WRITTEN EXERCISE:
Recast the lines starting with the one that contains "Expand Per.VRMS(C4) result dropdown" and going on through the end of the entries as a numbered list, dropping any blank lines and leaving the pictures out.

(Records about locating elements on screens)
((

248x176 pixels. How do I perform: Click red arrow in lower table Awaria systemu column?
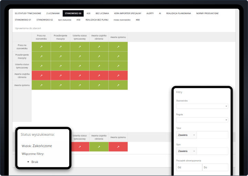pyautogui.click(x=118, y=146)
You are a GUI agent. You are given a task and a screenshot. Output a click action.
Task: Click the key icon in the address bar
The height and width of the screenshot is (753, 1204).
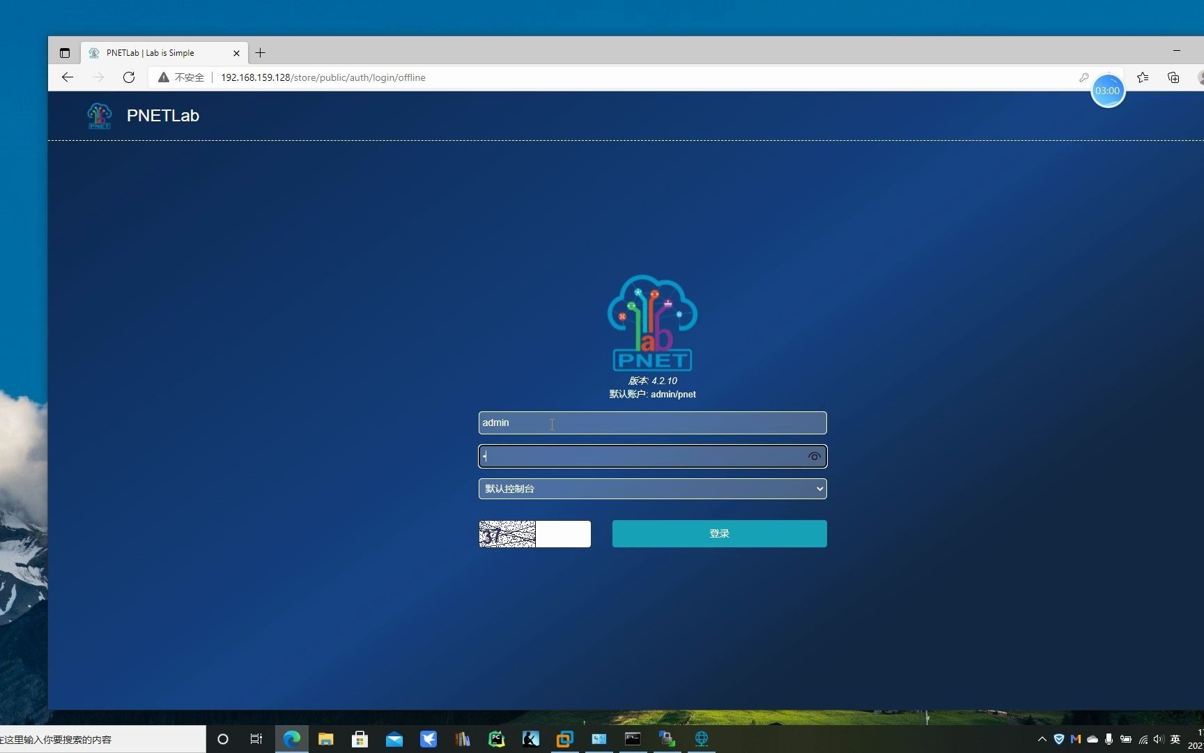pos(1085,77)
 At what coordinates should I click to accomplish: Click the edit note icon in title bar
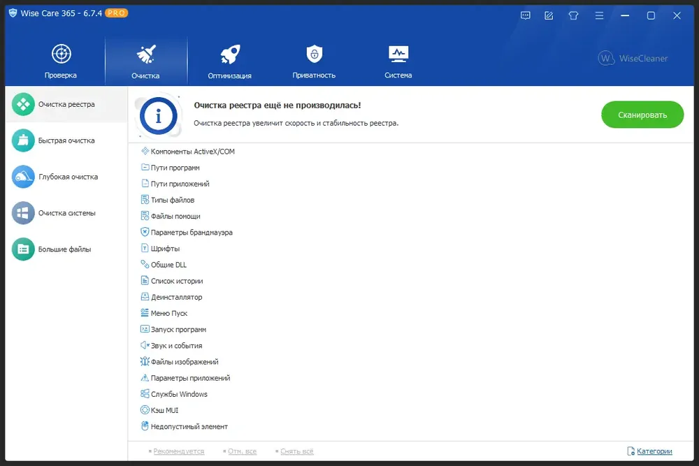549,15
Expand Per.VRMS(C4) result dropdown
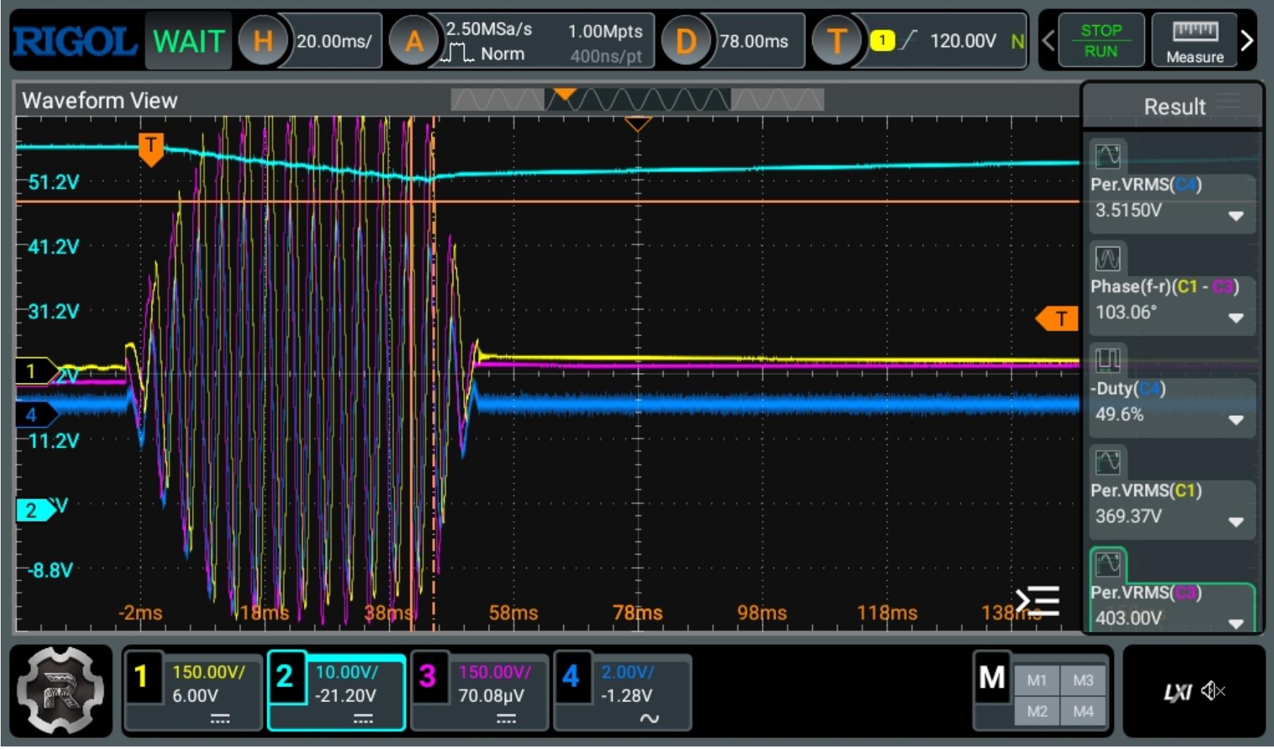The width and height of the screenshot is (1274, 750). (x=1235, y=216)
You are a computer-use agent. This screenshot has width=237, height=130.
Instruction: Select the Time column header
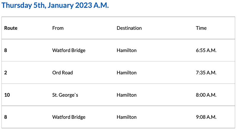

))

SOLUTION FOR THIS PROBLEM:
1. Expand Per.VRMS(C4) result dropdown
2. The width and height of the screenshot is (1274, 750). (x=1235, y=216)
3. You are a computer-use agent. This screenshot has width=237, height=130.
4. Instruction: Select the Time column header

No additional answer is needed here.